Grundsätzlich spielt das Engagement für den Ingelheimer Wald auch in Florian Diehls Privatleben eine große Rolle. Auf seiner Facebook-Seite führt er ein digitales Tagebuch, teilt in der Rubrik „Unterwegs im Stadtwald“ Eindrücke aus seinem Arbeitsalltag. Er postet idyllische Bilder eines verschneiten Sonntagmorgens, dokumentiert Vogelfütterungen und macht auch mal seinem Ärger über rücksichtslose Müllentsorgung und nicht gemeldete Wildunfälle Luft. Dabei ist er in stetem Austausch mit seinen Fans, beantwortet Nachfragen, bittet um Hinweise, organisiert Wanderungen, wie „Alldays for future“, bei denen er gemeinsam mit den Bürger:innen durch den Wald spaziert und sie für das „System Wald“ sensibilisiert.
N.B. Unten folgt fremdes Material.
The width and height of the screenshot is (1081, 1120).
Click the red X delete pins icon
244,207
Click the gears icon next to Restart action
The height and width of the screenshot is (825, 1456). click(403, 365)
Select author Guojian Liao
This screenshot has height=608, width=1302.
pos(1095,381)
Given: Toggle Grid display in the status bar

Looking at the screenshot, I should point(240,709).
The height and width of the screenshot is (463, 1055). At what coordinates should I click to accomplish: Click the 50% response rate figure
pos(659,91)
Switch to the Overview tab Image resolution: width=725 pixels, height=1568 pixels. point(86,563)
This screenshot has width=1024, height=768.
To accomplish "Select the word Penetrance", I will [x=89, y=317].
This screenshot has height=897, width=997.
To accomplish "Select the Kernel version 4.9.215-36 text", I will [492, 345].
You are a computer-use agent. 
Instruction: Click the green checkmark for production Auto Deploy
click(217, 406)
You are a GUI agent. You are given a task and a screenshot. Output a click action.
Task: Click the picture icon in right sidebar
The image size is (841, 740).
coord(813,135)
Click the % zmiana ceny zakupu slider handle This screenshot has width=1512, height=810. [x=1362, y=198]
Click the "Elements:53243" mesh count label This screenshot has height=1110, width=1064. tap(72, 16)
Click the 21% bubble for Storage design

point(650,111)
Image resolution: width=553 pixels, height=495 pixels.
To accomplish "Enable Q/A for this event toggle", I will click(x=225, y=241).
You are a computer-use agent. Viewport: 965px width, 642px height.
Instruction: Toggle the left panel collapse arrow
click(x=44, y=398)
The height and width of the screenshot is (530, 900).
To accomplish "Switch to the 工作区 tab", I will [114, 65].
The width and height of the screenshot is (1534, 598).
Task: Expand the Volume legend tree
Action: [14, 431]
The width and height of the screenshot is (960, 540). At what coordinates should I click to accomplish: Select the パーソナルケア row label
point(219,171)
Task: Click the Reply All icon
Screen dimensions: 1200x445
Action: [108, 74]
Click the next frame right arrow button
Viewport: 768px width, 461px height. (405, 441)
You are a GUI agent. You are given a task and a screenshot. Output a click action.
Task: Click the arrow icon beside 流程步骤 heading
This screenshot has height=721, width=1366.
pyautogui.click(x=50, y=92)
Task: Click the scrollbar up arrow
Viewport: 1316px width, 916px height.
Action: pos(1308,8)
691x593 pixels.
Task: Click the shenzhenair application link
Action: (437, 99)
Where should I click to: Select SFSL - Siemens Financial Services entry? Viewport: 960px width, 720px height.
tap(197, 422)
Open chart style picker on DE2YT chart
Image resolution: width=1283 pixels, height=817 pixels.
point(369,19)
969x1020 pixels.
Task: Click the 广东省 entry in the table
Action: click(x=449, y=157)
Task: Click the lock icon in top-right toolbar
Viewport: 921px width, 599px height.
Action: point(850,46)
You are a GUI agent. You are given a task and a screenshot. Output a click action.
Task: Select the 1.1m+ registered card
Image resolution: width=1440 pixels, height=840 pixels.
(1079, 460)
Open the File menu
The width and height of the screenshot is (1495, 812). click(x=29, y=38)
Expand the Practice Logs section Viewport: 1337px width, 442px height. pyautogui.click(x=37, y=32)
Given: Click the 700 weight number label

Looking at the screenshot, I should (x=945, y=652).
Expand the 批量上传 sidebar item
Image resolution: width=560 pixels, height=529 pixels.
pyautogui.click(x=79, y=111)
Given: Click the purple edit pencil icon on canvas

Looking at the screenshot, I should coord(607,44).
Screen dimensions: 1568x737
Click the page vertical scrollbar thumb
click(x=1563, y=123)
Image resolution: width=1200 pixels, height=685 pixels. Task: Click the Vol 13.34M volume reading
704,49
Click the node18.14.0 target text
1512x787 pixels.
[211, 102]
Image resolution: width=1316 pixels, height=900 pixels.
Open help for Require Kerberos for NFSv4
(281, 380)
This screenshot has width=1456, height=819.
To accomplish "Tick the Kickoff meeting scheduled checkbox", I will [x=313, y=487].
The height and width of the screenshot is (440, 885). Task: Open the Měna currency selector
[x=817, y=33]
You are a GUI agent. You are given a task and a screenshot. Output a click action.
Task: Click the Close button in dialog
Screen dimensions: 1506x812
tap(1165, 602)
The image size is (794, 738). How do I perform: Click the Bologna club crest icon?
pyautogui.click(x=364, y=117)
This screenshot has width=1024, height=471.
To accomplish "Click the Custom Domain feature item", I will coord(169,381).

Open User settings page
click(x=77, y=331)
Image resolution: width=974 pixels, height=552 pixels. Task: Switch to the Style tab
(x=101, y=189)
Der Förster spricht gerne über seinen“ Wald und die positiven Erlebnisse, die er trotz der gelegentlichen Ärgernisse damit verbindet. „Hin und wieder fliegen wir mit einem kleinen Flugzeug drüber, es ist schon besonders beeindruckend, das Ganze von oben zu sehen. Aus der Perspektive wird einem die Größe erst richtig bewusst und man kann die Entwicklung im Laufe der Jahre besonders gut nachvollziehen.“

Ein Blick in die Zukunft.

Florian Diehls Leitbild ist ein altes indianisches Zitat: „Irgendwann werdet ihr lernen, dass man Geld nicht essen kann.“ Aus seiner Sicht muss die Gesellschaft dem Wald wieder die richtige Bedeutung beimessen: Wald vor Wirtschaft, Ökologie vor Ökonomie. Förderungen müssten größer ausfallen, Profit sollte zweitrangig sein. Der Förster merkt zwar, dass sich – sehr langsam – etwas tut, aber er ist überzeugt: Die Zeit drängt. Das Wohl des Waldes geht alle etwas an.